The Terzo di Città District - Via Stalloreggi, Via San Quirico
The Terzo di Città district of Siena is the city’s original settlers arrived when they founded the city. During the Middle Ages this area was still the centre of life in Siena, as proven by the remains of a number of gates and sections of fortifications that have been included in later developments, the most extensive of which took place in the 15th century.
In the 14th century this area of town was the most densely populated and wealthy, with a number of patrician residences largely lining Via di Città, the street that runs from Piazza del Campo, the city’s political centre, to the Duomo – Siena’s religious fulcrum.
Visitors to Siena wishing to explore the Terzo di Città district should begin their tour at Piazza del Campo, precisely at the Croce del Travaglio, the meeting point of the three main streets around which the city is developed: Banchi di Sotto, Banchi di Sopra and Via di Città.
Along Via di Città there is a small square, known as the Quattro Cantoni (Piazza Postierla), with four streets leading into it. This is the heart of the section of the city under the control of the Contrada dell’Aquila. In the 15th and 16th century this was where the Senese aristocracy would meet. Later the nobles decided to gather under the Loggia della Mercanzia, known also as the Casin dé Nobili.
To the left of Piazza Postierla runs Via San Pietro, one of the city’s most elegant streets, flanked by Palazzo Buonsignori and Palazzo Brigidi. To the right of the square runs Via Stalloreggi, where there are still a number of well-preserved tower-houses. This is also the street where Duccio di Buoninsegna lived. In it is also the Tabernacolo del Sodoma, which contains the Pietà by Sodoma. Via Stalloreggi ends at the Arco delle due Porte, an archway built into the 11th century fortifications that opens into the half-moon square known as Pian dei Mantellini, containing the Church of San Niccolò al Carmine, Palazzo Celsi-Pollini and the neo-classical Palazzo Incontri.
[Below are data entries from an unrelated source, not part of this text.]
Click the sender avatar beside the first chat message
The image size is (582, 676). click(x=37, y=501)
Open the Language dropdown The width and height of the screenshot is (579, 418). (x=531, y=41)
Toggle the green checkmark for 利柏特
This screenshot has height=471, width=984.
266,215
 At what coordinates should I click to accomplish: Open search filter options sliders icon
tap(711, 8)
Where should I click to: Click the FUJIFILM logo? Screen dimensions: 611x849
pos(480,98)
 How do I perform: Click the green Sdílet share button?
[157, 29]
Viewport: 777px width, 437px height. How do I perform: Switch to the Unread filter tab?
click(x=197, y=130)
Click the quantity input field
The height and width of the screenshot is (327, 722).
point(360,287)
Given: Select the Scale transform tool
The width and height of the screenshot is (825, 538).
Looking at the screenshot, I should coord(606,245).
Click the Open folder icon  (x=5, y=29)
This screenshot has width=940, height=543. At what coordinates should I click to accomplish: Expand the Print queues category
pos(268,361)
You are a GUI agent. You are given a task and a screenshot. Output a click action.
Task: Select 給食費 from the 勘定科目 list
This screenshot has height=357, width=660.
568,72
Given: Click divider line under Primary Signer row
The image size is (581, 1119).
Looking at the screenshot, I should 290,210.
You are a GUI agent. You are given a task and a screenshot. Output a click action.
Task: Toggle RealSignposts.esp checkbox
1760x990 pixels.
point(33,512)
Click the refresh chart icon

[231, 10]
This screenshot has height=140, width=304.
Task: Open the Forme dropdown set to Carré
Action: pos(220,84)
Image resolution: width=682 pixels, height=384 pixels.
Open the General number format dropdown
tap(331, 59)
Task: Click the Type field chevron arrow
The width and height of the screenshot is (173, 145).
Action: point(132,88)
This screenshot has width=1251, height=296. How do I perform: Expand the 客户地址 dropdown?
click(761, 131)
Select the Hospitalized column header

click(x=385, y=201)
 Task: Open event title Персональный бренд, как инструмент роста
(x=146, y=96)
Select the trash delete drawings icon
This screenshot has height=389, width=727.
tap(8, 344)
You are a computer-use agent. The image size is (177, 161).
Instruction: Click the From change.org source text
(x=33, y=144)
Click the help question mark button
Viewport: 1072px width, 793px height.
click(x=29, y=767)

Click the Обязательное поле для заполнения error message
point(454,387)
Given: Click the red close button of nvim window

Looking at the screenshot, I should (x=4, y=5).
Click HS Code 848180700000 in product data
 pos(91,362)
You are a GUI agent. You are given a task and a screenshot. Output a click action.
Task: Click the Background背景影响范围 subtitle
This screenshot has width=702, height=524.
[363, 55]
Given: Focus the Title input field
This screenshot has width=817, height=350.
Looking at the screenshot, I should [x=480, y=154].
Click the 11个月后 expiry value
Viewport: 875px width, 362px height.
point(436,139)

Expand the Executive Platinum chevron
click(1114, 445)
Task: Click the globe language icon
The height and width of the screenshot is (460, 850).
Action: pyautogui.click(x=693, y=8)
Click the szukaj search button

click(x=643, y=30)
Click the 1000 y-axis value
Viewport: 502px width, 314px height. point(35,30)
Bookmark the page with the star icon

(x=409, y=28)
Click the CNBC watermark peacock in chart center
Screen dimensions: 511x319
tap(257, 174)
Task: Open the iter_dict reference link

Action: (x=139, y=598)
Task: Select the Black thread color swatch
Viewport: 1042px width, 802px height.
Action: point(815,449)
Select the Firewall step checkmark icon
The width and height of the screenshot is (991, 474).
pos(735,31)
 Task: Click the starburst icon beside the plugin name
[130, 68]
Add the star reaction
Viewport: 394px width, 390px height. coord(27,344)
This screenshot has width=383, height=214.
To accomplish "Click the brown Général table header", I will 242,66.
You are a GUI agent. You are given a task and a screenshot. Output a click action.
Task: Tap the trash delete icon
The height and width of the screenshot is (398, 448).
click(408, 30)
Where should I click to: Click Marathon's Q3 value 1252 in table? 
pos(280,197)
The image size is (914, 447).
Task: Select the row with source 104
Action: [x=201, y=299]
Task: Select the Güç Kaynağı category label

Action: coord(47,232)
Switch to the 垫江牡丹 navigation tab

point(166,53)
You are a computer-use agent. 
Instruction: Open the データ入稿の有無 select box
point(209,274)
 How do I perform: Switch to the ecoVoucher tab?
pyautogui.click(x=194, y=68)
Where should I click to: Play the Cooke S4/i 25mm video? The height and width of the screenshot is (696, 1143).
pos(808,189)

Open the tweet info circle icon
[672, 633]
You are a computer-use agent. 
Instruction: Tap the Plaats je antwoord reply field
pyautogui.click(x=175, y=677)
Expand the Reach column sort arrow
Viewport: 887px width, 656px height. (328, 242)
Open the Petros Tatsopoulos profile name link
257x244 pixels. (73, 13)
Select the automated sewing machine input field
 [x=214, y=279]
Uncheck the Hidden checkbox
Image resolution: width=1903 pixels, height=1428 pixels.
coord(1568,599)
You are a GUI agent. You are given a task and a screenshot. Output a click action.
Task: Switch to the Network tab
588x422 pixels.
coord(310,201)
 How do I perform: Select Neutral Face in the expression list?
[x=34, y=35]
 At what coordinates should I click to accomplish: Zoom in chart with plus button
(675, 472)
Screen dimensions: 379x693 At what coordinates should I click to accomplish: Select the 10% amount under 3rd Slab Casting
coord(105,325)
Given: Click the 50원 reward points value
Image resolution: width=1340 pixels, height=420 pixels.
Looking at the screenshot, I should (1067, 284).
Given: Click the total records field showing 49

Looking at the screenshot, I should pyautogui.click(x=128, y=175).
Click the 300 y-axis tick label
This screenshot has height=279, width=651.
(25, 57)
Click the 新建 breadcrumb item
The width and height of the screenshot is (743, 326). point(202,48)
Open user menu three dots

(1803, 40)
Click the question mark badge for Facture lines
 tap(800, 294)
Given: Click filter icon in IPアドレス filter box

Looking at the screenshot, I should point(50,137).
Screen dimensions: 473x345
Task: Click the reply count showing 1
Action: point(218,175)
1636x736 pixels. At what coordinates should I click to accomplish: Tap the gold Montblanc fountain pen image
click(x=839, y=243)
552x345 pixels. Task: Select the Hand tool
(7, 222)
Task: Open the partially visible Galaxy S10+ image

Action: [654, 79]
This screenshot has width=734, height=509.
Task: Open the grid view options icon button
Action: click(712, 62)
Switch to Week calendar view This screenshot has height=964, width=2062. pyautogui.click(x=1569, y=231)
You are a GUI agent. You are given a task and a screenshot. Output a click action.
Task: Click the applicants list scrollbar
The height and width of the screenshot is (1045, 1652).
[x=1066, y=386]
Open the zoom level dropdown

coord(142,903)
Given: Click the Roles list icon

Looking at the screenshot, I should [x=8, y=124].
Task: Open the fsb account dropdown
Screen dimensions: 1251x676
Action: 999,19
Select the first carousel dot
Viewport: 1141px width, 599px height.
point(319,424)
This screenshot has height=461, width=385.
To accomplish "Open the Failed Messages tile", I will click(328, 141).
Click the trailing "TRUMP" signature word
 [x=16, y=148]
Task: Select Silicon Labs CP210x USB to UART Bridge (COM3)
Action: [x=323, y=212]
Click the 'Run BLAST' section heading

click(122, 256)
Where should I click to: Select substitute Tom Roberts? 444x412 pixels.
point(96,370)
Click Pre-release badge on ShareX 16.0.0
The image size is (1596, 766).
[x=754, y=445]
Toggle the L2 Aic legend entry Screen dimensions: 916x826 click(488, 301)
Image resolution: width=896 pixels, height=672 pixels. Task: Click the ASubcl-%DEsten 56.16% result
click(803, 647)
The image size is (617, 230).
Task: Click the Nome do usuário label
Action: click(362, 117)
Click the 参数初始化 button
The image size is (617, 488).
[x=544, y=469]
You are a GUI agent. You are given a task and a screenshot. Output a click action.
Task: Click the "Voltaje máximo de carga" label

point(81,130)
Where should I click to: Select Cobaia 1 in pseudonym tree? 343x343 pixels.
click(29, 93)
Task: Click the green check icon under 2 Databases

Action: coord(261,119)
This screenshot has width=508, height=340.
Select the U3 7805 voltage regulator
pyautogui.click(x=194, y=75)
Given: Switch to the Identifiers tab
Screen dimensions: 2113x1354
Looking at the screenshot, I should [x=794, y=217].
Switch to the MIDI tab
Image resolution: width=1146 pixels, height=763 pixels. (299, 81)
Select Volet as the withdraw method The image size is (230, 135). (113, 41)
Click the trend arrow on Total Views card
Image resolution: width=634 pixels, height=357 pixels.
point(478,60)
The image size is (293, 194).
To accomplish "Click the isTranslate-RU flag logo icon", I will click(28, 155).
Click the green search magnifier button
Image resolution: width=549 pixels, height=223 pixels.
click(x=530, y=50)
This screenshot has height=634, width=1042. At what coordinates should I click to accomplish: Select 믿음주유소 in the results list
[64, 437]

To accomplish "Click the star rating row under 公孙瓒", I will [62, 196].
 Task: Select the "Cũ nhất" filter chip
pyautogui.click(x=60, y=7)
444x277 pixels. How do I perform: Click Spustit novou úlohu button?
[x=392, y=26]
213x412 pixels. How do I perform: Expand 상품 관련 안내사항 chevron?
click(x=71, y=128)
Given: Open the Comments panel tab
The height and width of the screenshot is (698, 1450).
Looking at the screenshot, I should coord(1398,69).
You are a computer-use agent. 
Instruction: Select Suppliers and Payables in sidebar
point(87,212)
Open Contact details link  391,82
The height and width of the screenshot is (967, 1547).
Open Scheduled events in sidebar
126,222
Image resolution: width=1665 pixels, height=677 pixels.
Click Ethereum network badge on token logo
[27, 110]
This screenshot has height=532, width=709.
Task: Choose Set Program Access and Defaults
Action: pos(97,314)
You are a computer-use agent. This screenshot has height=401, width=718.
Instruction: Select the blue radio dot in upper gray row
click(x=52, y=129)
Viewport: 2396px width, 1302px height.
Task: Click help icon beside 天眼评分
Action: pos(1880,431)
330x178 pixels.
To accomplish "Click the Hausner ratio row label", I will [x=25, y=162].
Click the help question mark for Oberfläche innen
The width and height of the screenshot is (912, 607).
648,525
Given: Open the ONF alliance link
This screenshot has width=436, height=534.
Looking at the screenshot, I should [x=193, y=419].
Turning back down Via Stalloreggi, half way down the street there is Piazza del Conte, which leads into Via San Quirico, named after the Church of San Quirico – one of the oldest in the whole of Siena. The church is in fact dedicated to St Quirico and St Giulitta and, although sections of it date from the 12th and 13th century, the existing building dates from the late 16th century. The entrance is Romanesque in style and the interior contains frescoes by Ventura Salimbeni and Alessandro Casolari, as well as a canvas by Pietro Sorri of The Crown of Thorns and one by Francesco Vanni of The Return from Egypt.
Via San Quirico is the heart of the area of town controlled by the Contrada della Pantera, which has its headquarters and museum at number 26.